Einstein's Physical Strategy, Energy Conservation, Symmetries, and Stability: "but Grossmann & I believed that the conservation laws were not satisfied"

TL;DR

This paper explores Einstein's physical strategy in deriving his field equations, focusing on energy conservation, symmetries, and stability issues, and compares it with particle physics approaches and historical perspectives.

Contribution

It provides a detailed analysis of Einstein's use of energy-momentum complexes, symmetries, and stability considerations in the context of the Entwurf theory and its historical critique.

Findings

Einstein's Entwurf Lagrangian modeled on a scalar theory, not Maxwell's.

The Entwurf theory has three ghosts, failing stability tests.

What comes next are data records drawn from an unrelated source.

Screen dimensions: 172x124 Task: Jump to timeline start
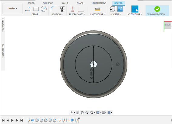pyautogui.click(x=3, y=120)
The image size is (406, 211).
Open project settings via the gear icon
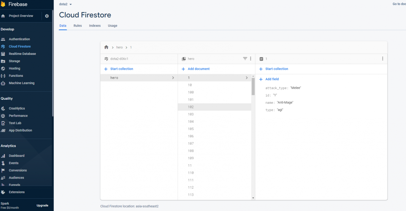pyautogui.click(x=47, y=16)
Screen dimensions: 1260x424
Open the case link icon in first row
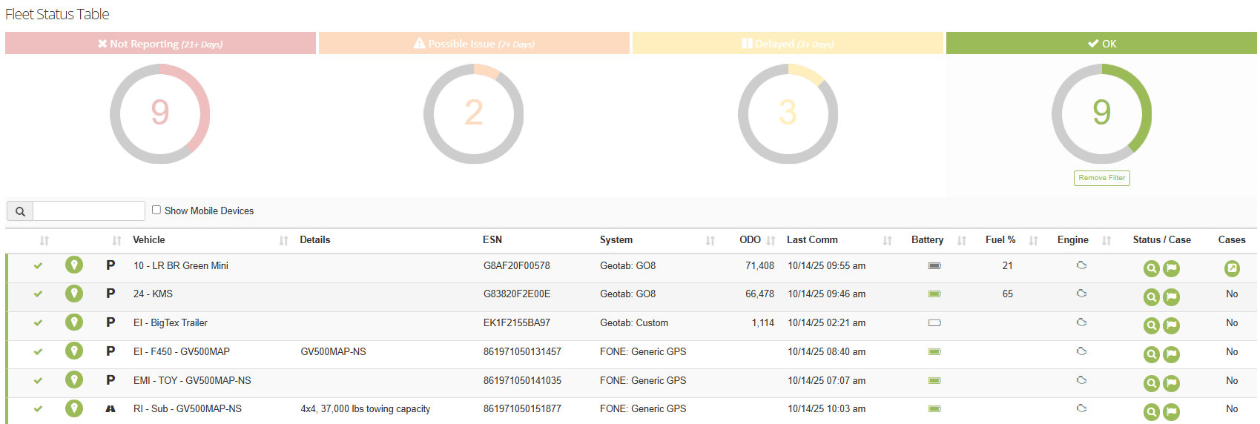click(x=1231, y=268)
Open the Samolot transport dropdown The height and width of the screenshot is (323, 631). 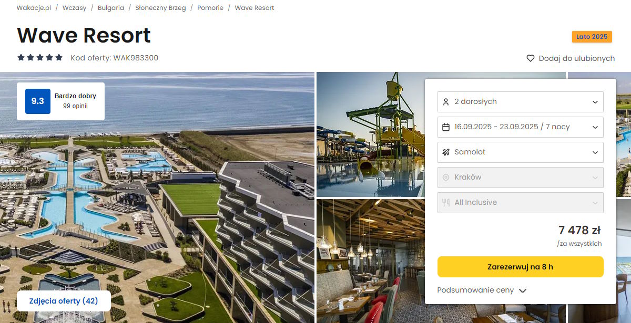520,152
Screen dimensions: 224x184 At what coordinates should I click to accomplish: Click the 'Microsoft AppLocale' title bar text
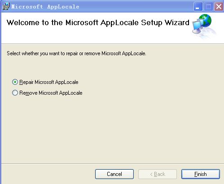pos(45,7)
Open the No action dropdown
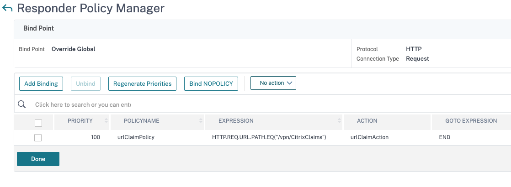The image size is (511, 187). (273, 83)
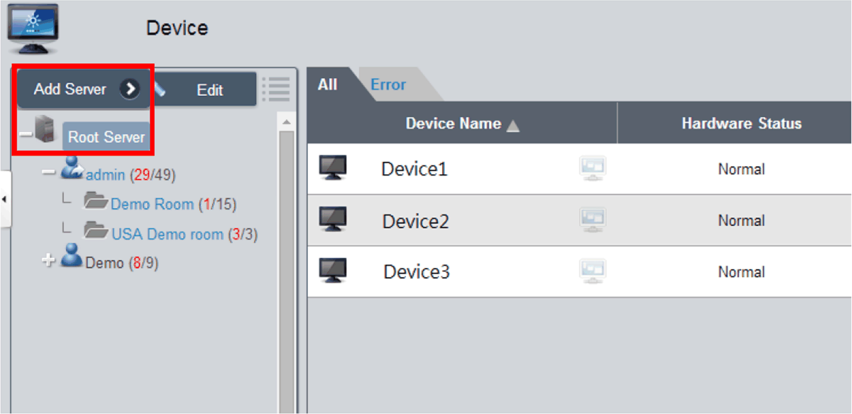This screenshot has height=414, width=852.
Task: Click the Root Server tower icon
Action: pos(45,129)
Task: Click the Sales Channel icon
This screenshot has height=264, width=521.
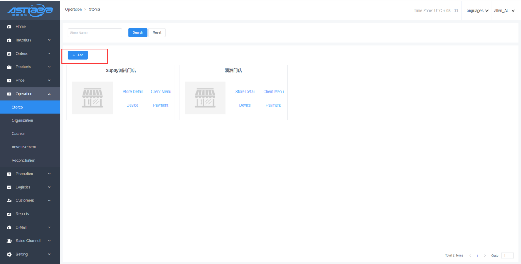Action: tap(9, 241)
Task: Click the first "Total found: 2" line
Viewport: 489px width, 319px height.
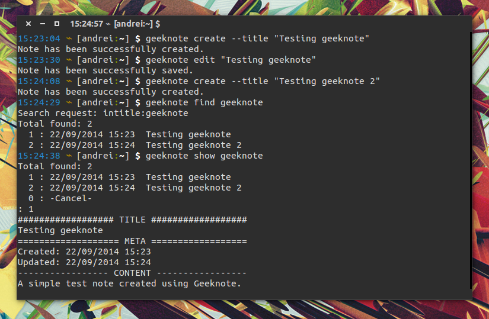Action: point(55,124)
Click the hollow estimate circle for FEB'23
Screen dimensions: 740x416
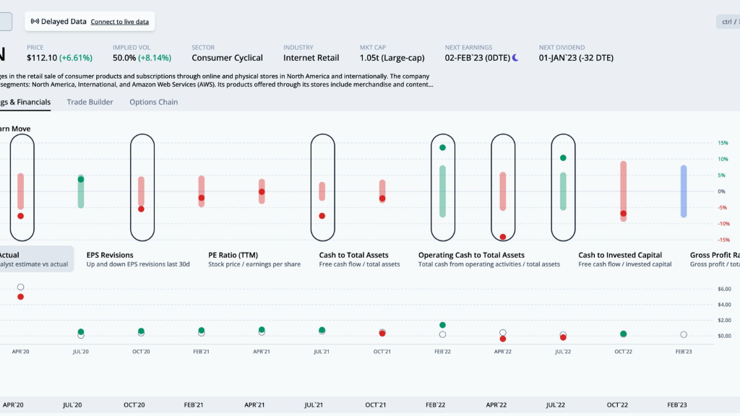point(684,334)
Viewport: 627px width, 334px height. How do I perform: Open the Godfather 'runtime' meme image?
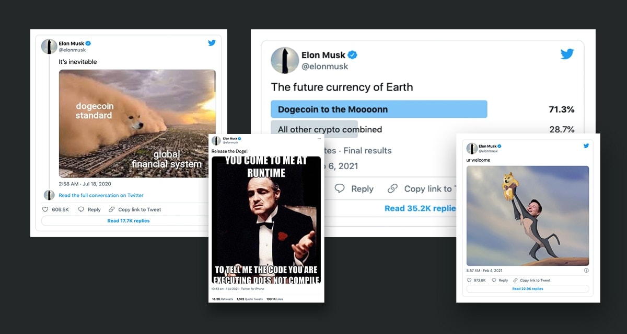pyautogui.click(x=266, y=220)
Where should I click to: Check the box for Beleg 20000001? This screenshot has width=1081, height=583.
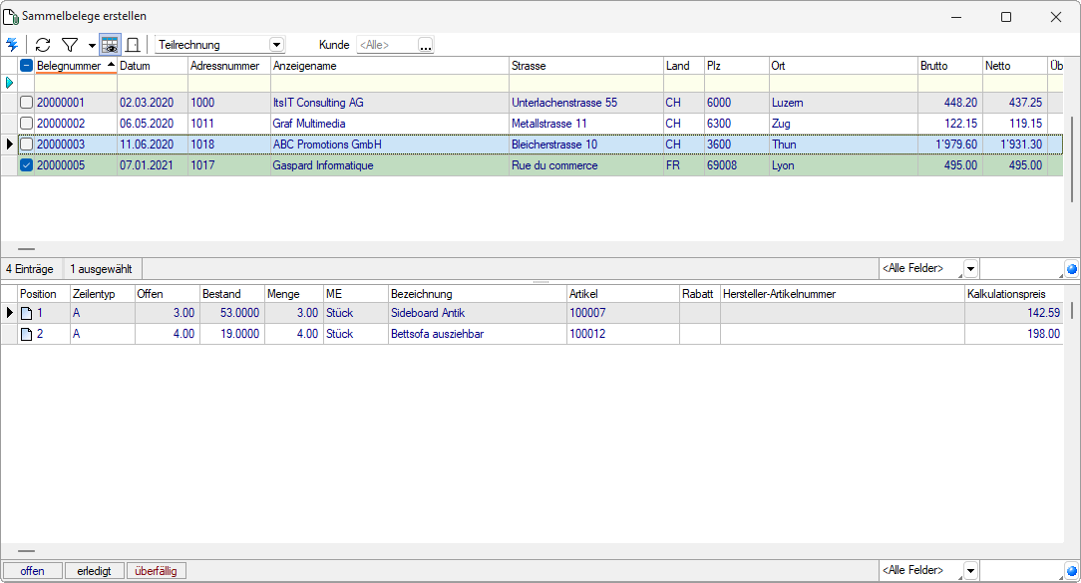(27, 103)
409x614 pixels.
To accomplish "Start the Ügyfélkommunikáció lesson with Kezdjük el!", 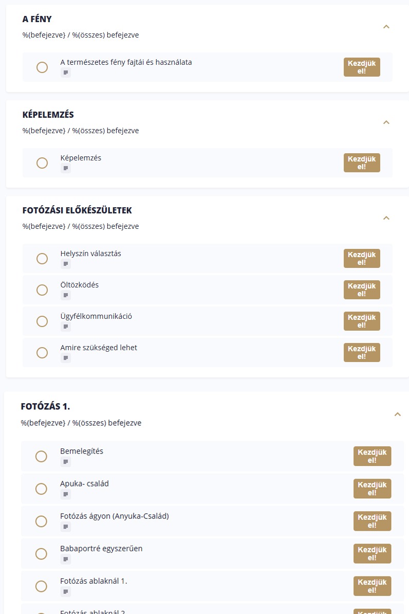I will click(x=362, y=321).
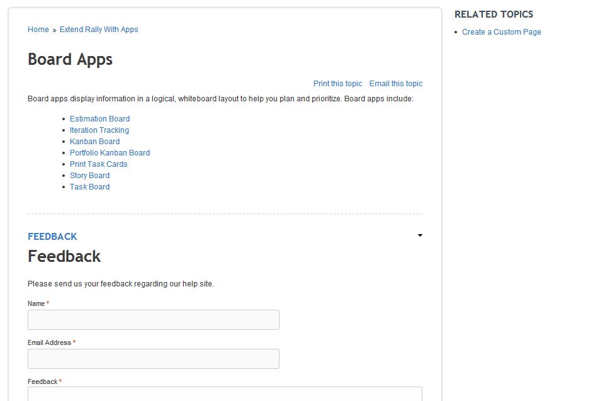Focus the Name input field

pyautogui.click(x=154, y=320)
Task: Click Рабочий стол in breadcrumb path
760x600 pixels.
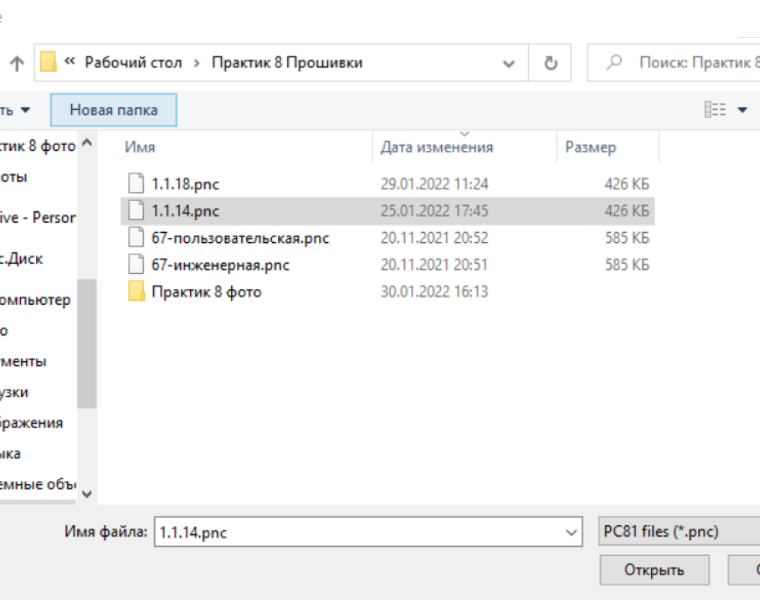Action: [134, 63]
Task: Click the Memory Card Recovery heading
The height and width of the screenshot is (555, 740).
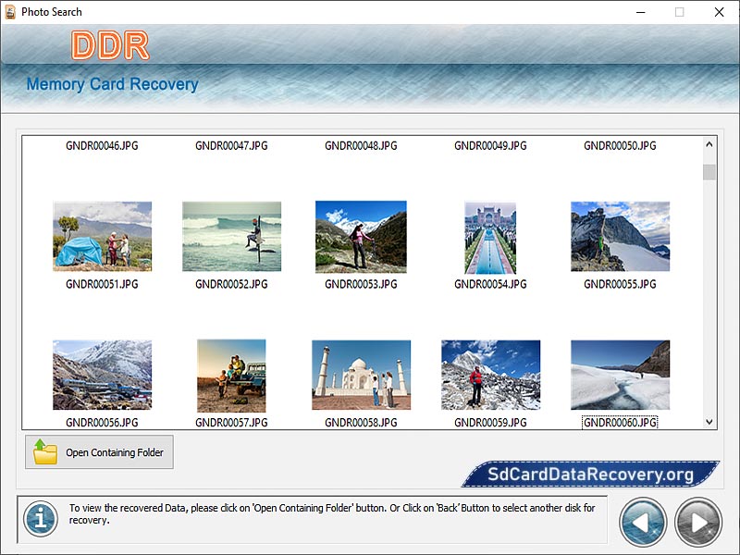Action: click(x=110, y=84)
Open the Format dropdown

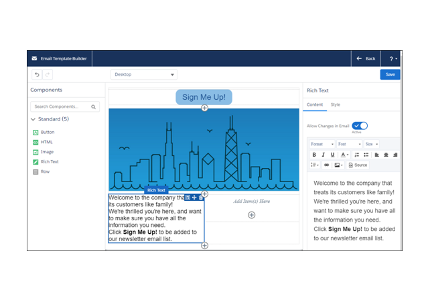click(321, 144)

Historical analysis of Einstein's energy conservation and symmetry use.

Abstract

Recent work on the history of General Relativity by Renn, Sauer, Janssen et al. shows that Einstein found his field equations partly by a physical strategy including the Newtonian limit, the electromagnetic analogy, and energy conservation. Such themes are similar to those later used by particle physicists. How do Einstein's physical strategy and the particle physics derivations compare? What energy-momentum complex(es) did he use and why? Did Einstein tie conservation to symmetries, and if so, to which? Einstein used an identity from his assumed linear coordinate covariance x'= Mx to relate it to the canonical tensor. Usually he avoided using matter Euler-Lagrange equations and so was not well positioned to use or reinvent the Herglotz-Mie-Born understanding that the canonical tensor was conserved due to translation symmetries, a result with roots in Lagrange, Hamilton and Jacobi. Whereas Mie and Born were concerned about the canonical tensor's asymmetry, Einstein did not need to worry because his Entwurf Lagrangian is modeled not so much on Maxwell's theory as on a scalar theory. As a result, it also has 3 ghosts, failing a 1920s-30s a priori particle physics stability test with antecedents in Lagrange's and Dirichlet's stability work. This critique of the Entwurf theory can be compared with Einstein's 1915 critique of his Entwurf theory for not admitting rotating coordinates and not getting Mercury's perihelion right. Particle physics also can be useful in the historiography of gravity and space-time. This topic can be a useful case study in the history of science on recently reconsidered questions of presentism, whiggism and the like.